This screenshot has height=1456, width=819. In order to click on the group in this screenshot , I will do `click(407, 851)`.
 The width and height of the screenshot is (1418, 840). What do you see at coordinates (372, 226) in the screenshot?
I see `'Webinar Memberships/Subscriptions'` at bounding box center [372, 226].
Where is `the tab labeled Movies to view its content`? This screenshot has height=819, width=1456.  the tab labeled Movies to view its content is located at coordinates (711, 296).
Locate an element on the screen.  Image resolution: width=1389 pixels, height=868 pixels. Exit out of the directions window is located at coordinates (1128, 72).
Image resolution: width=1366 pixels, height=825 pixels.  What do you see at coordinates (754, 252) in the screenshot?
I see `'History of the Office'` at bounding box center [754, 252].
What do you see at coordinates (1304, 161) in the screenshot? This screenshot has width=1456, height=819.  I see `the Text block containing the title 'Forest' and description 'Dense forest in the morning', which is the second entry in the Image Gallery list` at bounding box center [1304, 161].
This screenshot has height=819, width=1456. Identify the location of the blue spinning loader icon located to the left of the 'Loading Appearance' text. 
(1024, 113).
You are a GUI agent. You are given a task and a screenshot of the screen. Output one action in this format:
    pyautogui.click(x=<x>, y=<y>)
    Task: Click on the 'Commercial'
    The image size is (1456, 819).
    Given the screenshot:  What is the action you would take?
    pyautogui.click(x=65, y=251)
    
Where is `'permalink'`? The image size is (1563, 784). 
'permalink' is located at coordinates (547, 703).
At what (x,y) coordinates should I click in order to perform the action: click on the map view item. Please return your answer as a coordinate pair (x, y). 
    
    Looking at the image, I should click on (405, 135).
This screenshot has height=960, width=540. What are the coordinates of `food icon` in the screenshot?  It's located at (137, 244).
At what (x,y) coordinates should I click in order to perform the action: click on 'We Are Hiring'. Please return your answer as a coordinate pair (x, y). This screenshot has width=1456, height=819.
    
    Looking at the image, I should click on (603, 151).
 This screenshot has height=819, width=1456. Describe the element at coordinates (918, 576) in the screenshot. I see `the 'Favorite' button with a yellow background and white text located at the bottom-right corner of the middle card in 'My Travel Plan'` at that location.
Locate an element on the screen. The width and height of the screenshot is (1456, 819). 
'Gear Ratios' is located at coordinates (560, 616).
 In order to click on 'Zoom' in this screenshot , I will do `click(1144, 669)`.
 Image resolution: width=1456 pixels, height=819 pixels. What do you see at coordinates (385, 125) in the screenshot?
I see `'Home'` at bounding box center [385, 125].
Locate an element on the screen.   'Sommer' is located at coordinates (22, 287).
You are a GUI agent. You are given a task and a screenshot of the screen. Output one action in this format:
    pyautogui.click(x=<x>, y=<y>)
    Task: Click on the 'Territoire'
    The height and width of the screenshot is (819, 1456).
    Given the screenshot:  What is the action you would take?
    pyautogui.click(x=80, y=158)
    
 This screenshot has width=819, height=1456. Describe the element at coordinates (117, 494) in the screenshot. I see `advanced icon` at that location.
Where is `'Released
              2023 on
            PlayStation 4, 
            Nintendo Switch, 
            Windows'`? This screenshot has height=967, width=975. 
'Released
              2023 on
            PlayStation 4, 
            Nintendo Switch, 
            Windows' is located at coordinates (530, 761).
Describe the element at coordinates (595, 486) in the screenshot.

************

** Written exercise **
Set down once more, without alteration, the lines of the listing above, beginning at the line that contains "In order to click on 'Zoom'" and continuing through the final line of the listing.

** Complete response **
 In order to click on 'Zoom' in this screenshot , I will do `click(1144, 669)`.
 Image resolution: width=1456 pixels, height=819 pixels. What do you see at coordinates (385, 125) in the screenshot?
I see `'Home'` at bounding box center [385, 125].
Locate an element on the screen.   'Sommer' is located at coordinates (22, 287).
You are a GUI agent. You are given a task and a screenshot of the screen. Output one action in this format:
    pyautogui.click(x=<x>, y=<y>)
    Task: Click on the 'Territoire'
    The height and width of the screenshot is (819, 1456).
    Given the screenshot:  What is the action you would take?
    pyautogui.click(x=80, y=158)
    
 This screenshot has width=819, height=1456. Describe the element at coordinates (117, 494) in the screenshot. I see `advanced icon` at that location.
Where is `'Released
              2023 on
            PlayStation 4, 
            Nintendo Switch, 
            Windows'`? This screenshot has height=967, width=975. 
'Released
              2023 on
            PlayStation 4, 
            Nintendo Switch, 
            Windows' is located at coordinates (530, 761).
Describe the element at coordinates (595, 486) in the screenshot.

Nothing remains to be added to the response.